- Provided text:
The audience’s guilt is emphasised by the audience stand-in character not being the Action Hero but the Beta Male, with his original Jurassic Park t-shirt, and his waxing nostalgic about better times when the dino-entertainment didn’t feel so cynical. (Notably, the man still works there…) This isn’t merely the film’s sly attempt at co-opting, acknowledging and neutralising criticism of itself. It also puts the man-child in the picture. The audience projects their discomfort onto this man, whose nostalgia is given permission, and is indulged to the point of exploited. At one point, and for some reason, Not-JGL and the Moppet stumble across the ruins of the original park visitor centre in an absurd Childhood’s Attic sort of sequence. The teens light a torch with some convenient matches off the younger boy (Why did he keep any on him, the budding firestarter?) and they proceed to stalk the set and stroke the props like they’re looking at cave paintings — So! This is what the 90’s looked like!
But also, and crucially, the audience stand-in is the comic relief. He is mocked, in a light way, thus reaffirming the status of the man-child in the food-chain. This was made just for you. Lol, you dork.
The dual meta-commentary runs throughout - the film apologising for and revelling in its trashing of the original, that trashing literalised: a model of a mosquito fossilised in amber is smashed to pieces; the hill where the Park’s first visitors gawped at a brachiosaurus in that famous first reveal, is now the bloody resting place of a whole herd sport-killed by the I-rex. (More interesting than the usual smug comparison of traditional animatronics versus modern CGI is that this one animatronic shot is the most hilarious. As we close-up on Chris Pratt stroking the rubbery brow of a murdered brachiosaurus, I half-expected it to whisper, in Falcor-like baritone, ‘Avenge me. AVENGE ME.’). But isn’t this massacre of a movie what you all wanted?
There is, though, a flaw in the meta-commentary: does the audience really just ‘want more teeth’? Then why isn’t Jurassic World more in the tradition of accusatory films like Running Man, Funny Games, or even Scream 2? We might just want better films… The accusation is starting to become incoherent. It’s as though McDonalds was arguing they had no part in training us to respond to high-salt and sugar diets. Blockbusters in the Jurassic World-mould are too big to fail, they must make good on their money, so the main heft of the spending is in ensuring a kind of mercantilist market saturation that regardless of quality of or demand for the product will still lead to obedient queues (this reviewer included).

- Dataset excerpt:
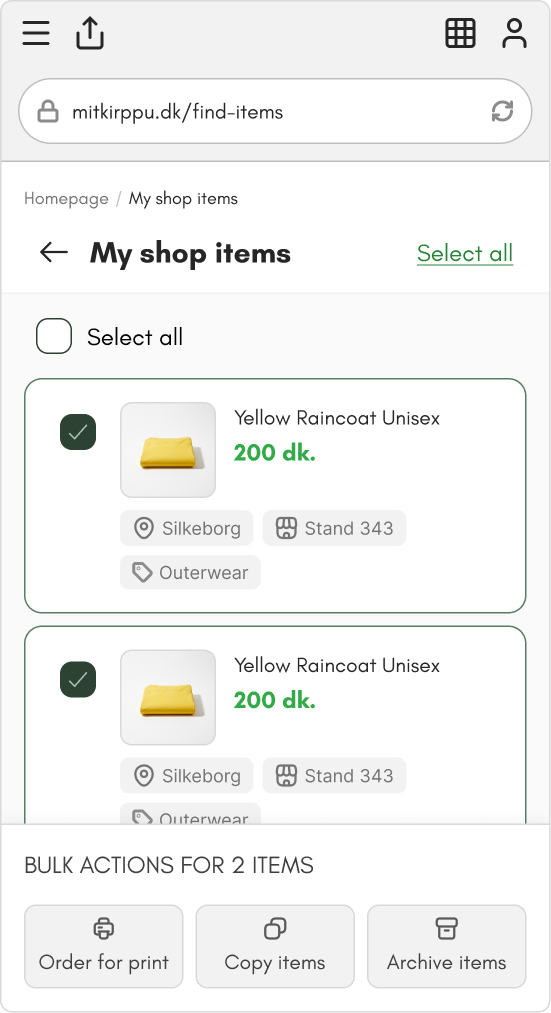Uncheck the first Yellow Raincoat item
Viewport: 551px width, 1013px height.
click(78, 432)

- Brief 1:
Summarize the Jurassic World review in two sentences.
- Brief 2:
In one to three sentences, explain why, according to the Jurassic World review, the main spending on blockbusters of that mold goes toward market saturation.
- Brief 3:
In the Jurassic World review, what does the Beta Male character wear?

- Expected answer 1:
The review argues that Jurassic World implicates its audience through a nostalgic, gently mocked stand-in character and through a meta-commentary that both apologizes for and revels in trashing the original film. It then contends that this accusation becomes incoherent, since blockbusters of this kind are built for market saturation that draws obedient queues regardless of quality or demand.

- Expected answer 2:
Such blockbusters are too big to fail and must make good on their money. Their spending therefore goes mainly to a mercantilist market saturation that will still produce obedient queues regardless of the product's quality or demand for it.

- Expected answer 3:
An original Jurassic Park t-shirt.